Cap sur la réduction des dettes et des déficits. Et cette fois-ci, le bâton sera de rigueur. Il y a eu la méthode « douce », à la manière Maastricht. Aux termes de ce traité, les Etats s'étaient fixé des seuils impératifs : pas de déficit supérieur à 3 % du PIB et une dette ne devant pas excéder 60 %. Mais ces règles vertueuses ont volé en éclat, le « couple » franco-allemand donnant même le mauvais exemple. Sur les 17 pays de la zone euro, 14 sont en déficit excessif (seuls le Luxembourg, la Finlande et l'Estonie sont épargnés). Devant ce constat d'échec, les institutions européennes passent donc à la méthode plus « dure ». Un ensemble de six textes contraignants, le « six pack », est entré en vigueur le 13 décembre.

Extrait de données:
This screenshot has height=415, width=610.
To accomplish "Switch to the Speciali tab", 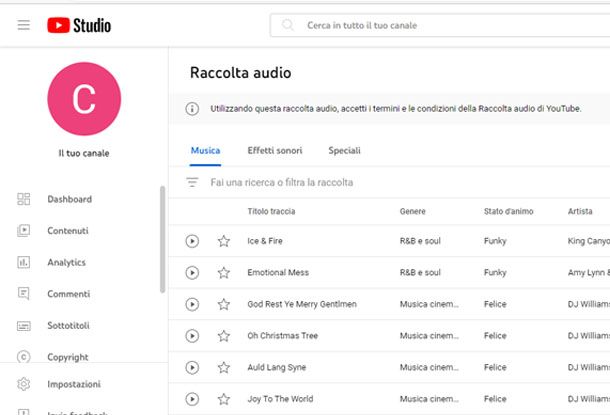I will (x=344, y=151).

Problèmes:
[1] Mettez à jour le texte sur la réduction des dettes et des déficits : recopiez-le de « Cap sur la réduction » à « le 13 décembre. » en remplaçant « zone euro » par « union monétaire ».
[2] Poursuivez, s'il vous plaît, le texte sur la réduction des dettes et des déficits à partir de sa dernière phrase.

Réponses par exercice:
[1]
Cap sur la réduction des dettes et des déficits. Et cette fois-ci, le bâton sera de rigueur. Il y a eu la méthode « douce », à la manière Maastricht. Aux termes de ce traité, les Etats s'étaient fixé des seuils impératifs : pas de déficit supérieur à 3 % du PIB et une dette ne devant pas excéder 60 %. Mais ces règles vertueuses ont volé en éclat, le « couple » franco-allemand donnant même le mauvais exemple. Sur les 17 pays de la union monétaire, 14 sont en déficit excessif (seuls le Luxembourg, la Finlande et l'Estonie sont épargnés). Devant ce constat d'échec, les institutions européennes passent donc à la méthode plus « dure ». Un ensemble de six textes contraignants, le « six pack », est entré en vigueur le 13 décembre.

[2]
Avec ce nouveau paquet législatif, surveillance et discipline budgétaires sont les maîtres mots. Des sanctions financières plus automatiques et moins soumises aux jeux d'influences politiques sont prévues pour les Etats qui ne se conforment pas aux recommandations. Pour s'y opposer, les ministres du Conseil devront voter à la majorité qualifiée. Sinon, elles seront considérées comme adoptées.
C'est la menace qui plane par exemple sur la Belgique. La Commission estime que son projet budgétaire ne permettra pas de réduire son déficit excessif. Elle a donc reçu un avertissement en novembre et doit présenter un nouveau projet avant mi-décembre, sous peine d'une amende qui s'élèvera à 0,2 % du PIB. Quatre autres pays sont dans le collimateur de la Commission : Malte, Chypre, la Pologne et la Hongrie. Dans le cas des deux derniers la sanction financière ne s'appliquera pas, car ils ne sont pas encore membres de l'eurozone.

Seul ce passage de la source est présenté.